▶ [Aim of the task]:
Pictures stay out; everything else in the listing below is to be restated word for word.

▶ [Dataset records]:
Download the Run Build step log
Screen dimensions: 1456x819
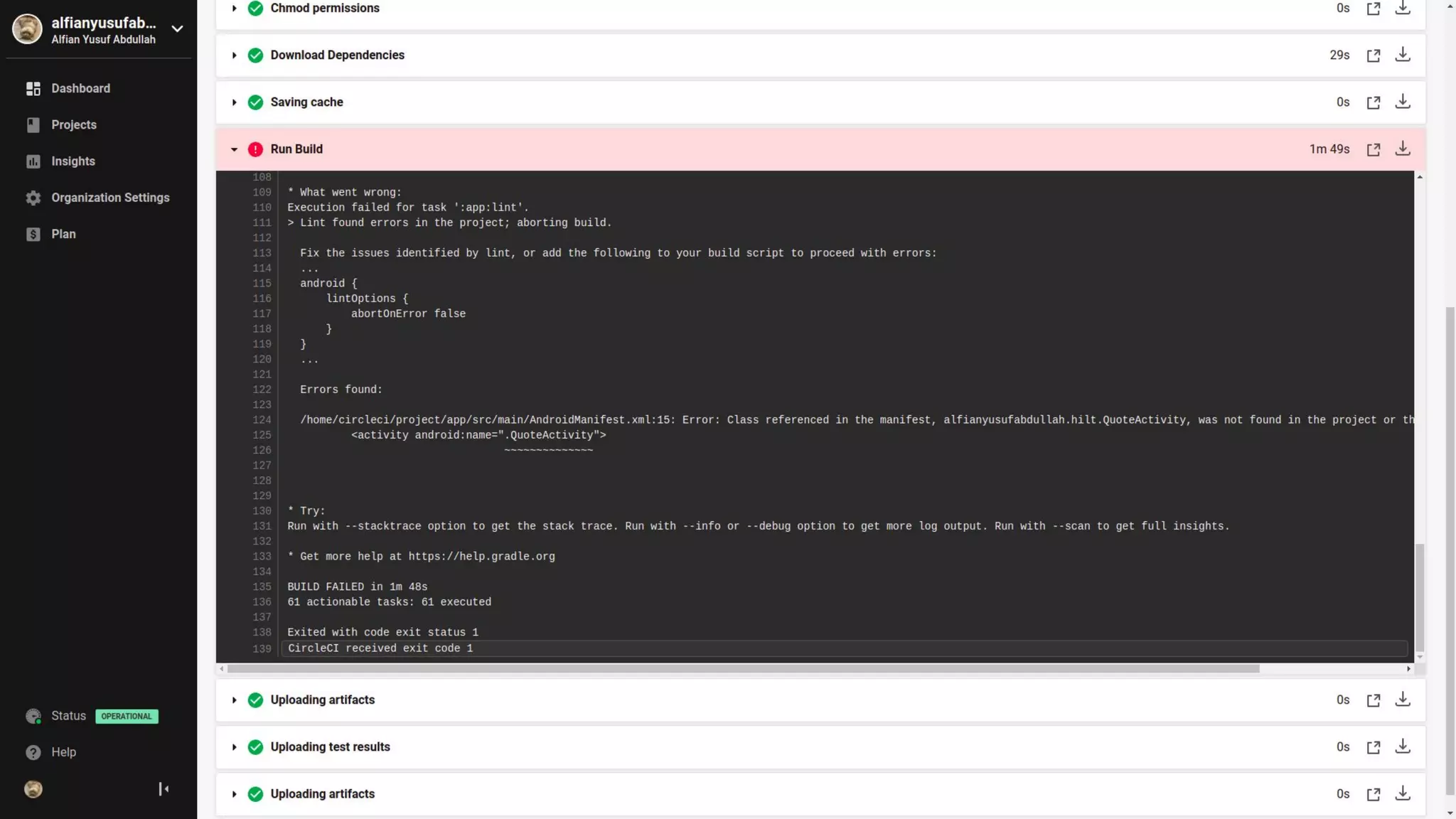(x=1402, y=149)
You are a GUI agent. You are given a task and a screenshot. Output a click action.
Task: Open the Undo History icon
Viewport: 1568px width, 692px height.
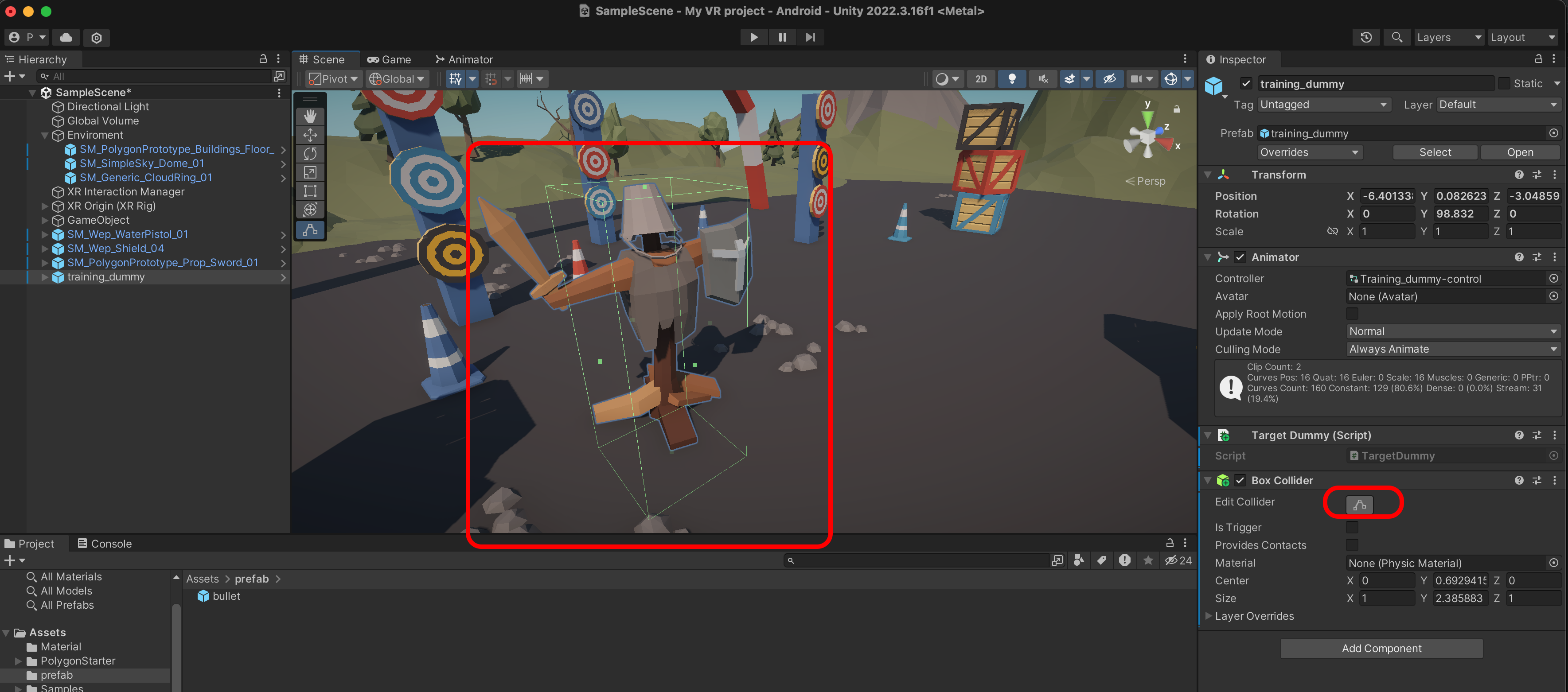1365,37
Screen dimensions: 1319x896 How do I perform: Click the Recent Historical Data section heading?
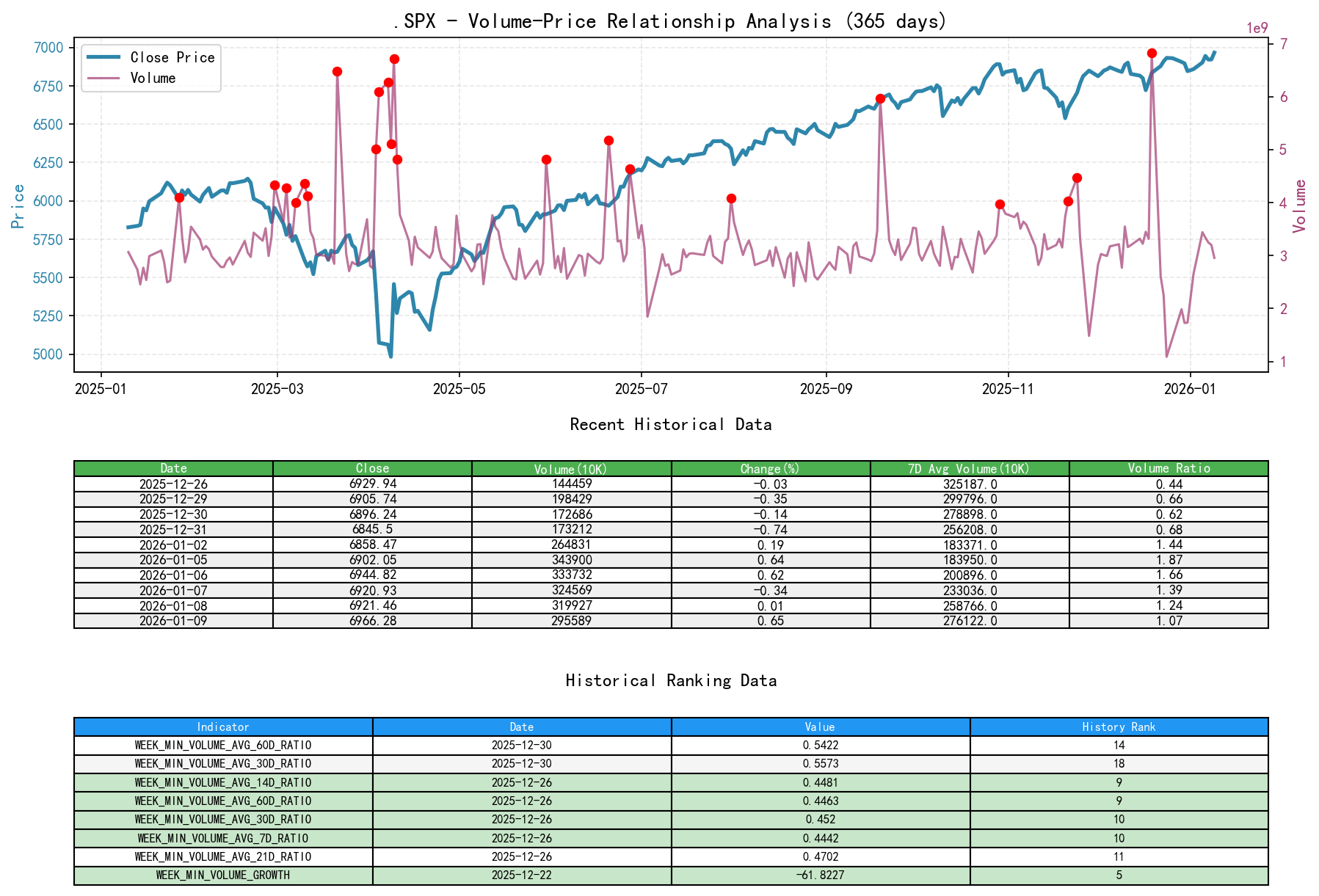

▶ [Response area]:
Download the Run Build step log
Screen dimensions: 1456x819
(x=1402, y=149)
You are a GUI agent. You are given a task and a screenshot. Output a click action.
Task: Open the Undo History icon
Viewport: 1568px width, 692px height.
1365,37
Screen dimensions: 1319x896 How do I perform: Click the Recent Historical Data section heading?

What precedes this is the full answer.